TASK GOAL: Quote the listing below from its start up to and including the line that contains "[x=1056, y=131]", and leave the pictures out of your answer.

Records from a data source:

++++++

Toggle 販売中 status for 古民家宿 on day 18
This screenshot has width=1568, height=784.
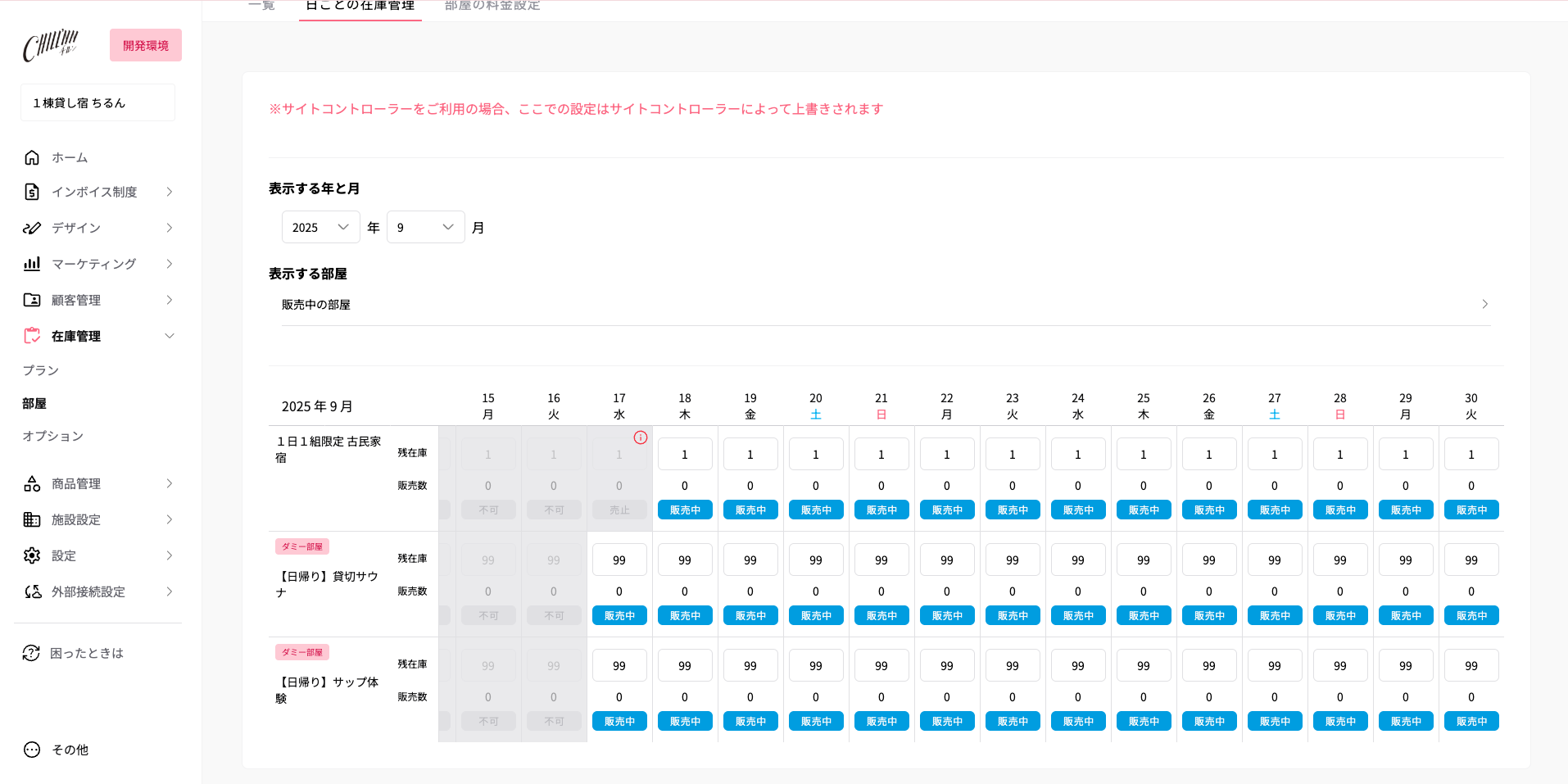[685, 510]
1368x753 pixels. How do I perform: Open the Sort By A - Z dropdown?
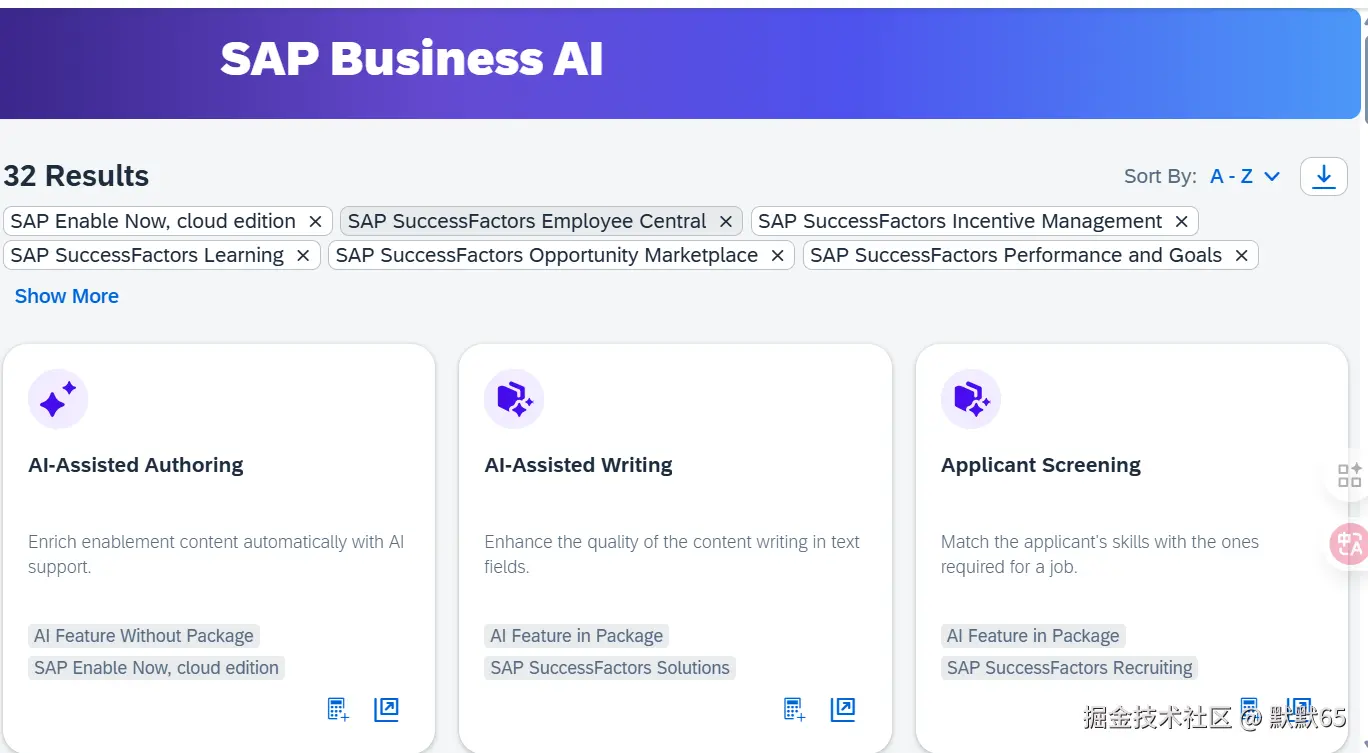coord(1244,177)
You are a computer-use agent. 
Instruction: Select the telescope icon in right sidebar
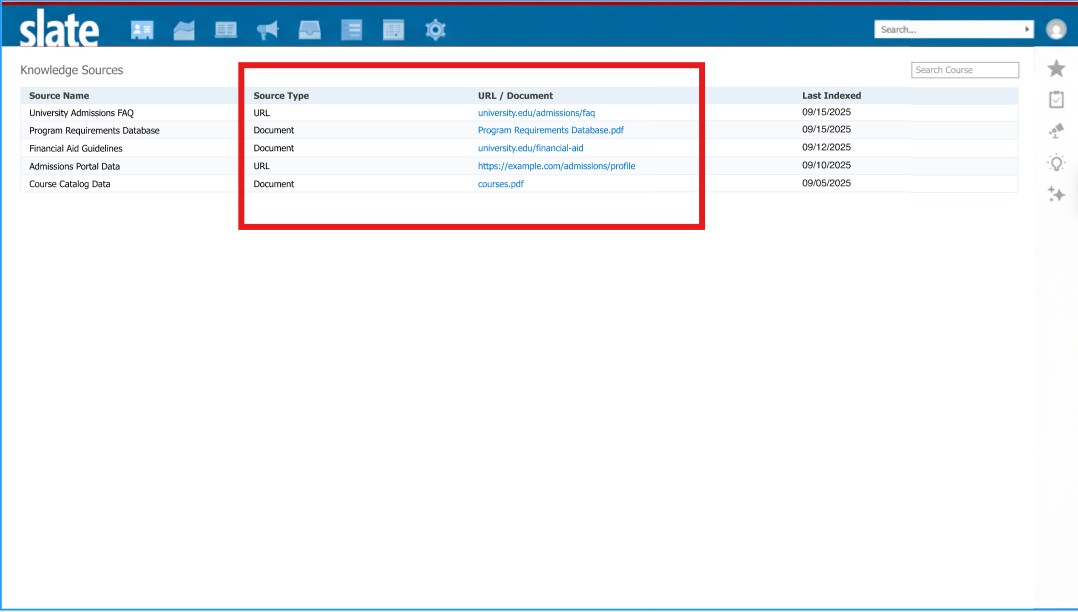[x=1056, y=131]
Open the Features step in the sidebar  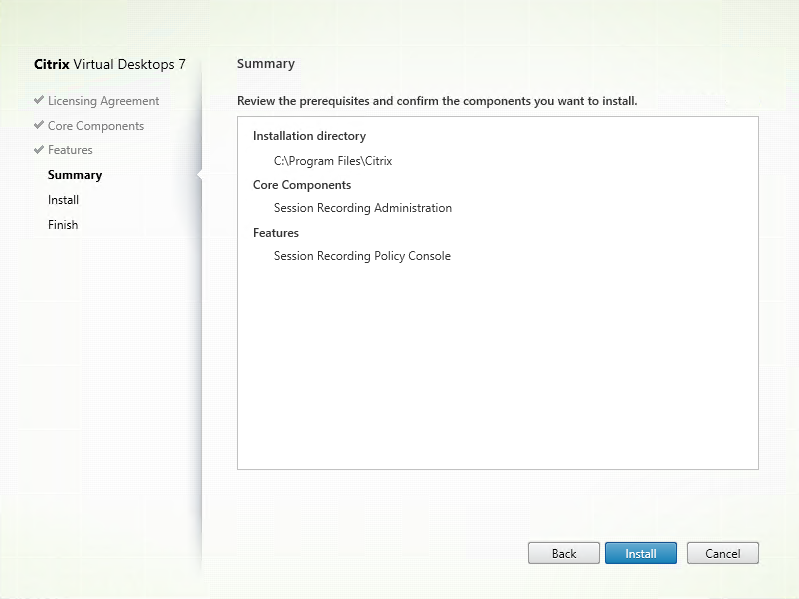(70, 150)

++++++

COMPLETE ANSWER:
Toggle 販売中 status for 古民家宿 on day 18
This screenshot has width=1568, height=784.
[685, 510]
1368x753 pixels. How do I perform: Open the Sort By A - Z dropdown?
coord(1244,177)
You are a computer-use agent. 
Instruction: Select the telescope icon in right sidebar
[x=1056, y=131]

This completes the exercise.